Last week, one of London’s oldest insurance brokers, Willis Limited (“Willis”), was fined by the UK Financial Services Authority (“FSA”) for failing to counter the risks of bribery and corruption. The £7 million penalty was handed down to Willis in the FSA’s Final Notice (PDF/80.3KB/24 pages) on 21 July 2011.


  • From 2005 to 2009, Willis made payments totalling £27 million to overseas third parties for assistance in winning business from overseas clients.
  • Employees failed to be adequately monitored by Willis to make sure that, when engaging an overseas third party, they conduced sufficient due diligence and recorded adequate commercial rationale for any payment.
  • Information flow to Willis’ senior management was inadequate and did not allow effective assessment in relation to mitigation of bribery and corruption.

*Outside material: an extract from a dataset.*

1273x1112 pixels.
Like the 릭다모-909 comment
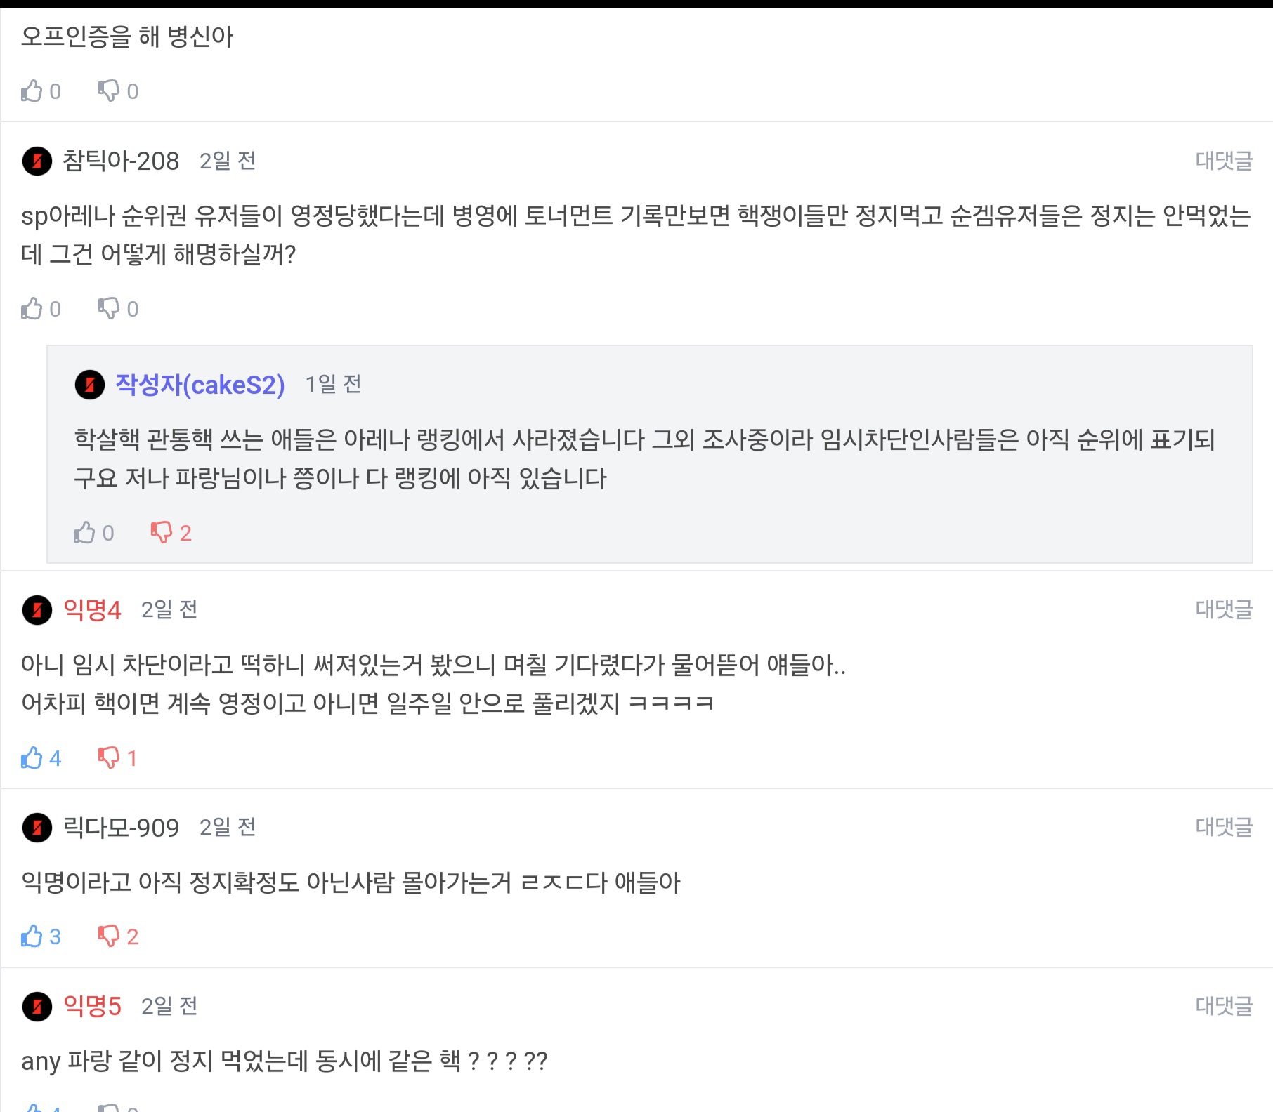click(32, 936)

  • The £6.895 million penalty is a record fine to date by the FSA in relation to financial systems and controls.
  • Due to co-operation and early settlement by Willis, a 30% discount had been applied by the FSA.

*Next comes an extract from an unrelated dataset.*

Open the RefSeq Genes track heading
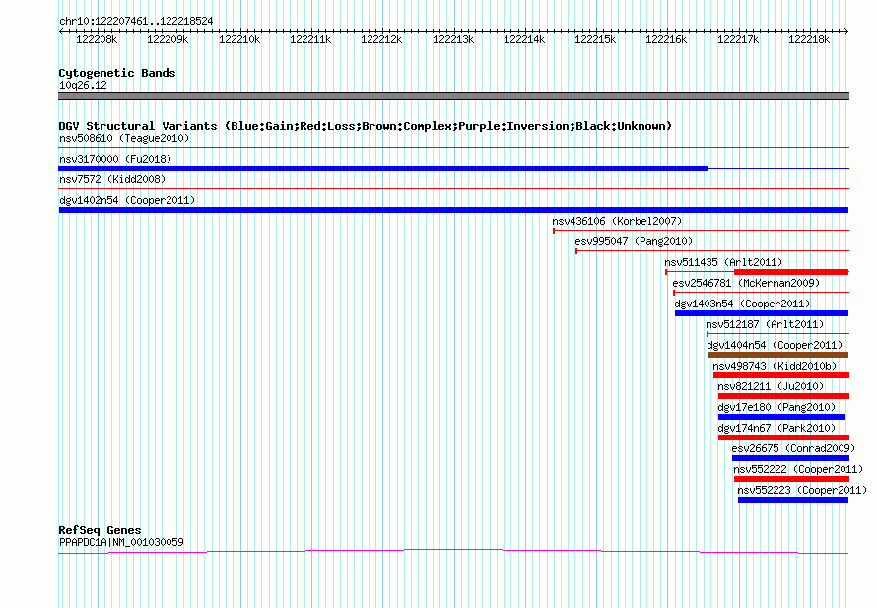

  • This represents a civil sanction under Principle 3 of the FSA’s Principles for Businesses and Rule SYSC 3.2.6 R of the FSA’s Senior Management Arrangements, Systems and Controls Handbook.
  • It will be interesting to see how FSA’s regime complements or conflicts with the new UK Bribery Act 2010 (“Bribery Act”). Had the Bribery Act been in force at the time of this conduct, it is likely that these payments could have led to a criminal prosecution.